Densho Digital Archive
Loni Ding Collection
Title: Ernest Uno Interview
Narrator: Ernest Uno
Interviewer: Loni Ding
Location: Hawaii
Date: December 8, 1985
Densho ID: denshovh-uernest-01-0003

<Begin Segment 3>

LD: No one helped your family pack to go to Amache? Your father was picked up.

EU: That's right. My father was picked up... I thought it was early February, but it could have been just a little later than that. And so after his internment as an "enemy alien," then the only ones at home, of course, were my sister Hana... well, two sisters, Hana and me, and then my older brother Stanley. So they took over the responsibility really of helping my mother manage the household. And then when it came to packing up to prepare for evacuation, they pretty much had the responsibility of seeing what was to be done, how it was to be done. And those of us, the younger ones, kind of just followed suit.

LD: Mae has expressed some regret about the fact that Hana seemed to have carried so much of the responsibility for a lot of things that happened in the family. Did you, do you feel the same way?

EU: Oh, most definitely. I always have a very warm spot in my heart for my sister Hana, who as eldest at home, took on the responsibility of caring for the rest of us inasmuch as my mother didn't speak English, but just a smattering of it. And therefore when it came to any kind of dealings with, whether it was officials from the government or what, it was Hana who had to take the lead. And as a result, I think she assumed on her own shoulders the responsibility for making sure that the rest of us were cared for and whatever was necessary.

LD: Do you feel that that was a sacrifice for her in some way, that there were some things she passed up in life because of that?

EU: As I reflect on my sister Hana's life and what she had endured through the years, I've often had a personal sense of guilt that perhaps I was among those responsible for holding her back from aspiring for those things that she wanted to do. On the other hand, I look at it too that, you know, we're all part of a family, and each person plays his or her particular role in the family, and she had this role. Perhaps it may be unfair to think of it as such, but I think she accepted it quite graciously to take on the responsibilities that she had. Had she not, I think the family situation might have been quite different in the sense of everyone going their own way in total disunity. But thanks to both my mother and my sister, my older sister Hana, the family held together quite well, extremely well.

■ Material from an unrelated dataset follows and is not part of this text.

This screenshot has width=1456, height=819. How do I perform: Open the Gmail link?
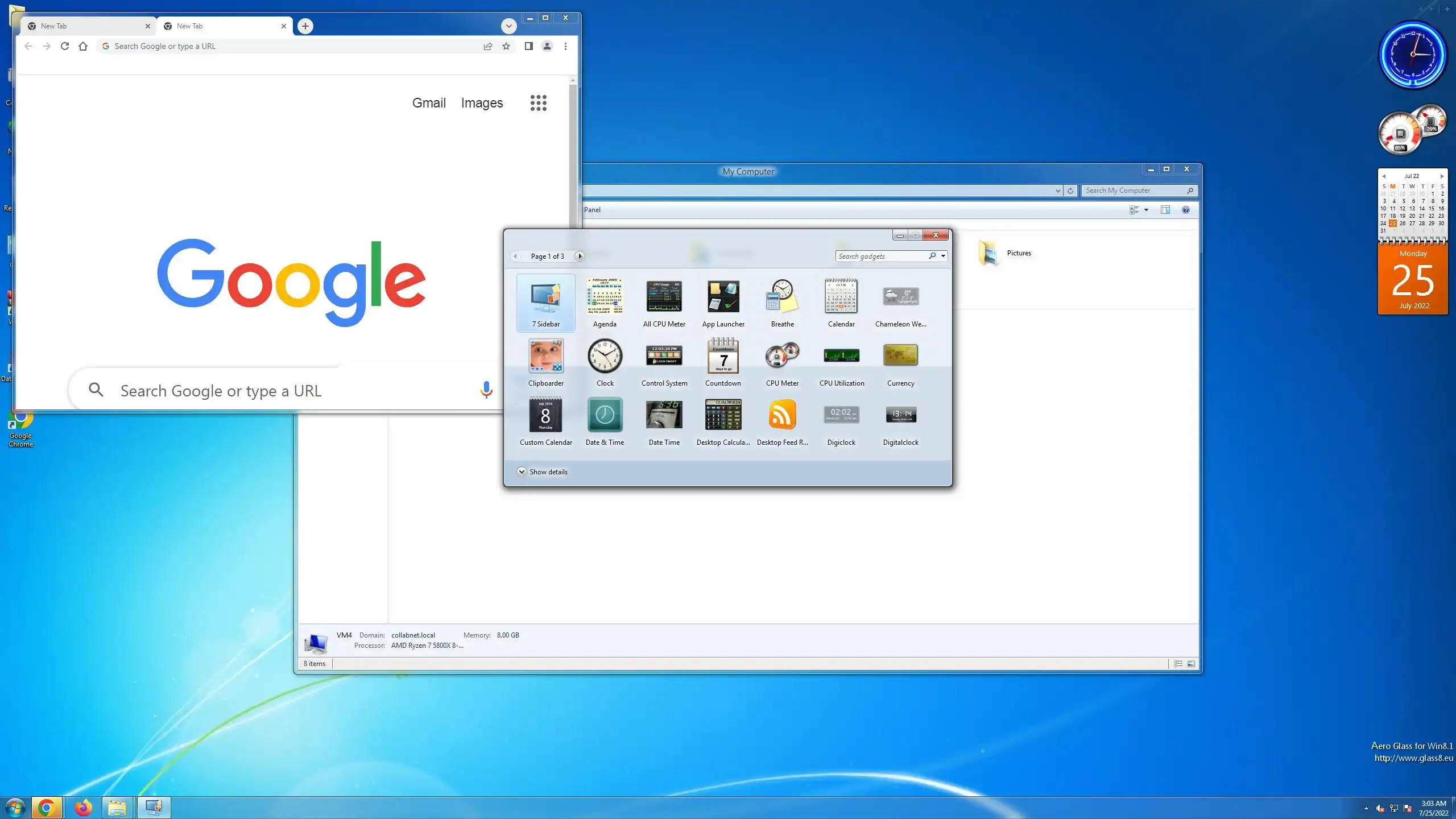coord(429,103)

LD: What kinds of things were pulling it apart, and what kinds of things did your mother and your sister do to try to pull it together?

EU: When I think of our family and how it held together so well, I think there was an interdependence, and of course, there was a sense of loyalty to the family that is, I think it belongs to every Japanese family. We think of the family first before we think of ourselves. Perhaps if there was anything or anyone in the family that might have thought of breaking up or rebelling from this kind of unity, it would have been one of my sisters who always thought of herself as kind of the black sheep. She was the rebellious one. In fact, even in camp, in the... Santa Anita, the assembly center, had met a man who was much, a number of years her senior, but she felt that they wanted to get married, and over my mother's objection decided that she would get married, and she did. And that was part of the disintegration of the family somewhat.

LD: You always felt that your mother had an uncanny sense of being right, and, in fact, there's a certain phrase that you used about how your mother was always right. You said that was true of Hana and Mae and maybe you, too, I can't remember. What was, what did you say?

EU: As I always think of my mother, she was a very strong-willed individual. She, I think, probably was imbued with the Puritan ethic of work. She was a very religious person. Rather strict in those terms, in terms of morals and ethics, she was very absolute in those things, and she went according to what the bible said. She was not evangelical in terms that we normally think of people who carry the bible and go out preaching the gospel, but she lived a very strict life in terms of rules, what was right and wrong, and we had to pretty much abide by her rules as long as we lived under her roof.